Well no, but I think that’s the next stage. One of the earlier stages I wrote about was “I Feel Bad About My Neck”. That’s a real moment for you when you’re getting older. Your neck is the thing that you cannot hide. Your neck is a always a giveaway. I wrote that book five years ago, and I’m kind of nostalgic about that because the truth is, things don’t get better after that. You think “Oh, my neck, my neck! Too bad about my neck!” And then of course your elbows go, along with all sorts of other exciting parts of you. And then, you sit down to write a memoir and you realize that you have forgotten a great deal of your life, and that what you remember is so hilariously trivial, you can’t believe it. It’s like what happened with me and Salvador Dali, the famous painter. I was assigned to write a piece about him when I was a newspaper reporter, and he was doing a weird event where he took a few reporters down into the New York city sewer. At that time I was making about $98 a week, and I had about three pairs of shoes. And one of them was ruined on this little trip with Salvador Dali! And that’s all I remember about the entire event: My shoes. My fabulous, fabulous shoes… ruined! Of course the newspaper would not pay for them. And they were really expensive! They cost about $65.
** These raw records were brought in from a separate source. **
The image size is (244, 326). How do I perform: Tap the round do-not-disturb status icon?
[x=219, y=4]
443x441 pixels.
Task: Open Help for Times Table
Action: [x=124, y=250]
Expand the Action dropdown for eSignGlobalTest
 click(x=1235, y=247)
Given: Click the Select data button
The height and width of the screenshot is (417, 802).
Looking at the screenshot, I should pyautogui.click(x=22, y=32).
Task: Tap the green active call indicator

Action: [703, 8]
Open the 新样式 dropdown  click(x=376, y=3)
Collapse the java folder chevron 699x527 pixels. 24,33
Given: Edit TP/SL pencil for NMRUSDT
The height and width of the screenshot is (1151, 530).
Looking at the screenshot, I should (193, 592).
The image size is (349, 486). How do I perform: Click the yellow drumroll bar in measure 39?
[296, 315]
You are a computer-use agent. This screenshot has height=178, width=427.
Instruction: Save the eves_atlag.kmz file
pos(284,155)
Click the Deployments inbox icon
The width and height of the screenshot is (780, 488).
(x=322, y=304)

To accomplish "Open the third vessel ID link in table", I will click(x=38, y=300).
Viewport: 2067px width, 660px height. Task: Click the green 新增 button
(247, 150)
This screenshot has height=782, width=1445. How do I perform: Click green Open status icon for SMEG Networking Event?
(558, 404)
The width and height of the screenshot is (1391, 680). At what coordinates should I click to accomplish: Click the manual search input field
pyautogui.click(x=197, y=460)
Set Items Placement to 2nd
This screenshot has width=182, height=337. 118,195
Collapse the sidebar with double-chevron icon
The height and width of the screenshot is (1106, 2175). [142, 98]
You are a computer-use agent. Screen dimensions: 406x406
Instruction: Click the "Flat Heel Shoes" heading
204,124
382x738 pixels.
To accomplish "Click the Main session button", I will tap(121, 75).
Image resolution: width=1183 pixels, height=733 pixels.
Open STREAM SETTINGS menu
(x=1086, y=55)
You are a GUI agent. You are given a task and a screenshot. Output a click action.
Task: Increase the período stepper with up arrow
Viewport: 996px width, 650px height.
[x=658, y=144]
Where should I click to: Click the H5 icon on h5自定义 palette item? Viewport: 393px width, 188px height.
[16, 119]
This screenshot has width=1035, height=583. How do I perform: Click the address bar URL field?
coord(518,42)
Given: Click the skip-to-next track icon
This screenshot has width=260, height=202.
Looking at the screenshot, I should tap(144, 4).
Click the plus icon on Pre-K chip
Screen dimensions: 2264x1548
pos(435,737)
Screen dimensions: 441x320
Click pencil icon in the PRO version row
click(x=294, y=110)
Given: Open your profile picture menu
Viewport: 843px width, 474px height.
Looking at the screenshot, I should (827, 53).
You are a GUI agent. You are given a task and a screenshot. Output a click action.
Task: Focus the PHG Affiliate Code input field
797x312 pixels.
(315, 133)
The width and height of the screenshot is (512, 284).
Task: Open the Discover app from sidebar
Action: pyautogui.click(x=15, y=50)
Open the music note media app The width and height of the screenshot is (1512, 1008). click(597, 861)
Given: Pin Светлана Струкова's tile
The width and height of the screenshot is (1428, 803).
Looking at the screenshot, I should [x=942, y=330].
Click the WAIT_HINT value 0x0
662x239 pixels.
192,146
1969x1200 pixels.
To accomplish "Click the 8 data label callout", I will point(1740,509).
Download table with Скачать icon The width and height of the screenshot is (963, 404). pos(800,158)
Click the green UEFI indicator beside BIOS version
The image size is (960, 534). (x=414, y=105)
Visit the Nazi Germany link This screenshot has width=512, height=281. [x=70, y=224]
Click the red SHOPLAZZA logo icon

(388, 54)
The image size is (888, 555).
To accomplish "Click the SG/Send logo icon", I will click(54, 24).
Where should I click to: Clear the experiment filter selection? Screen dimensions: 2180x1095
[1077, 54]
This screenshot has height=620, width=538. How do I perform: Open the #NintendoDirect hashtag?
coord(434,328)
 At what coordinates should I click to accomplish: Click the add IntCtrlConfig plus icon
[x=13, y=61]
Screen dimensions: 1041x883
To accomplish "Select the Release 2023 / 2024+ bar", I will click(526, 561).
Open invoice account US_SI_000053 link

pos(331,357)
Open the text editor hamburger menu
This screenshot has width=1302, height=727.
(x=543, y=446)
Well it’s always about the shoes if you ask me! That resonates with me. What does get better with age though? I mean, if the body goes and the mind goes, what’s left?
What gets better with age? Well, wine probably gets better with age. But even wine at a certain point can get too old, as you know if you’ve ever drunk really old wine. Here’s the thing about getting older: You really don’t have to wash your hair as much. That’s one thing that’s definitely better when you’re older, because washing your hair is so dreary that it’s kind of the secret upside of death, that you don’t have to do it anymore. But it’s hard to think of a whole lot that is really better, which is one reason why, if you’re going to be realistic about getting older, it’s important to know that you may not have forever to go to Barcelona or wherever you are dying to go. So go there now! While you can still walk two or three miles without being put into traction.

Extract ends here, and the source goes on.